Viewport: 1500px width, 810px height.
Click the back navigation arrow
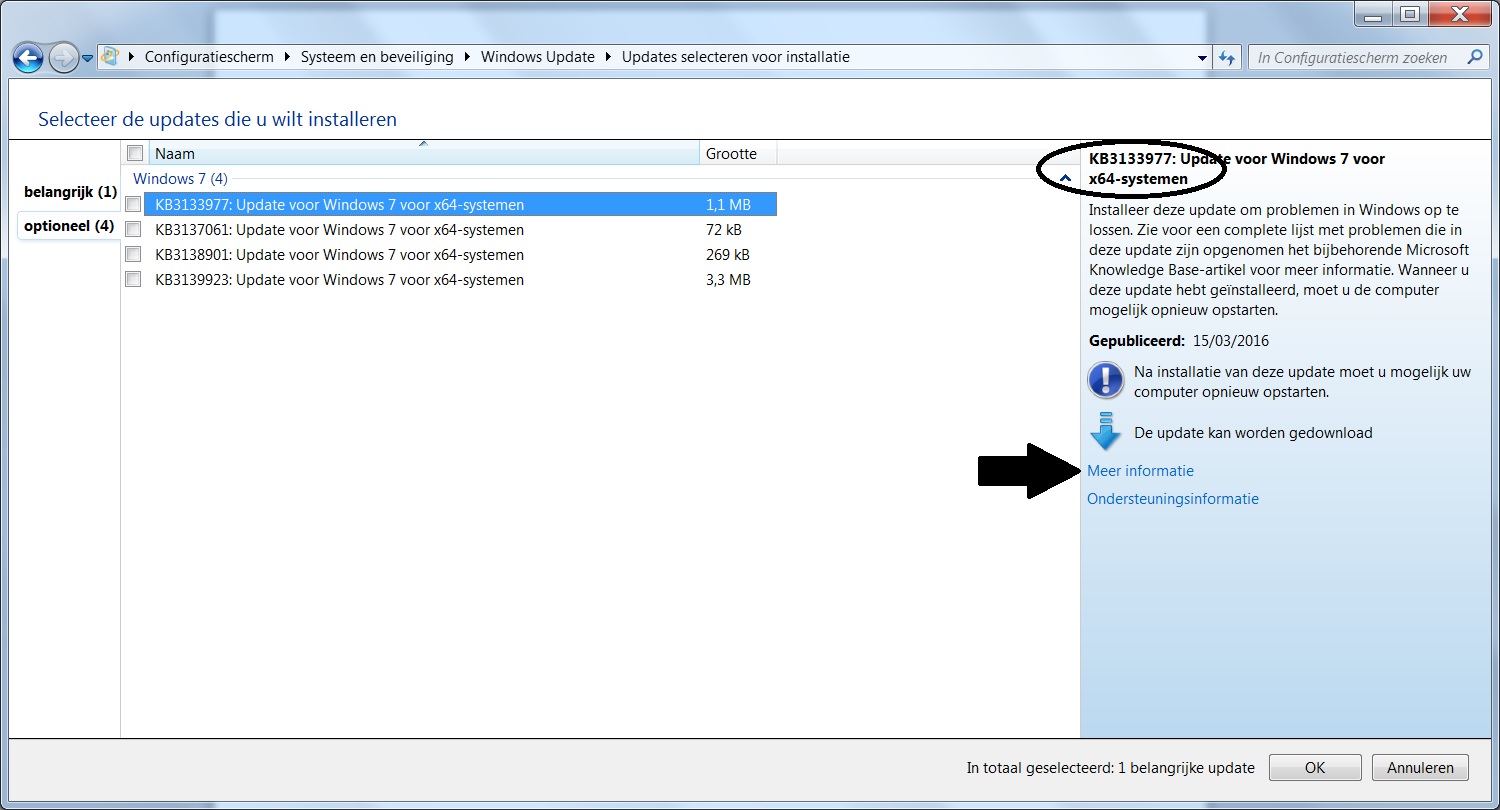(28, 57)
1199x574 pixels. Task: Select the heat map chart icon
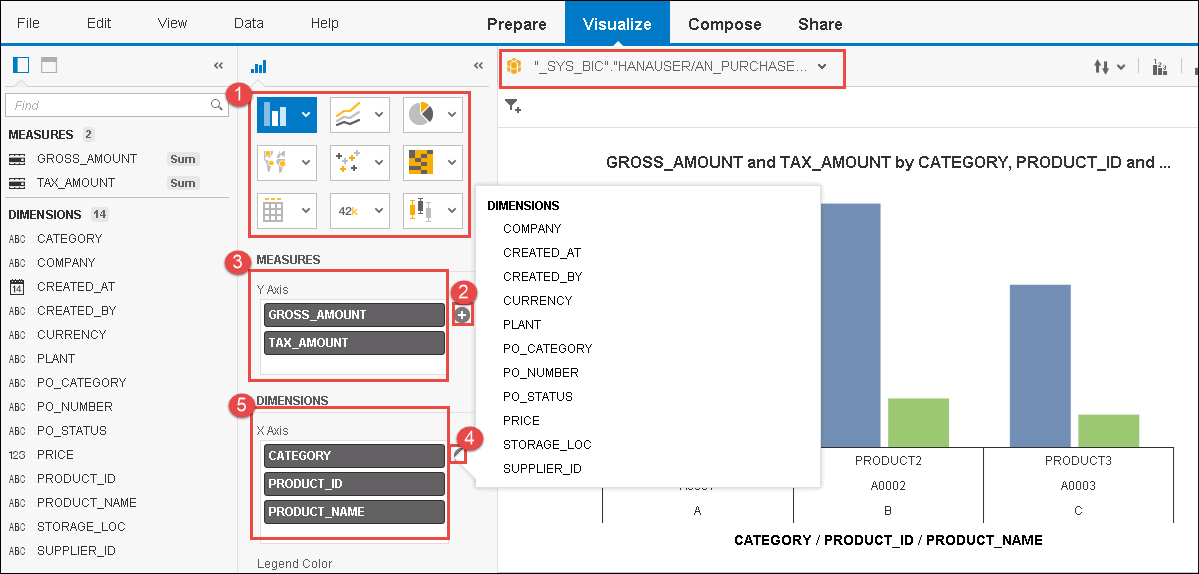[420, 161]
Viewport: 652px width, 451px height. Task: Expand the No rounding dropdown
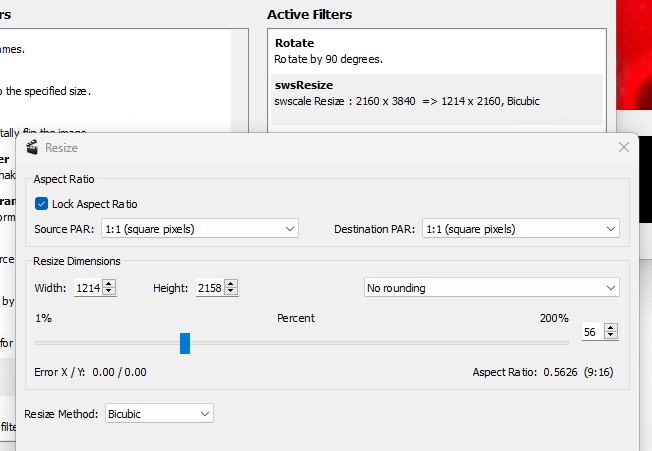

◇ ◇ ◇ ◇

In the material above, each line with the word "Viewport" should be copied.

Viewport: 1500px width, 810px height.
Viewport: 652px width, 451px height. Task: Expand the No rounding dropdown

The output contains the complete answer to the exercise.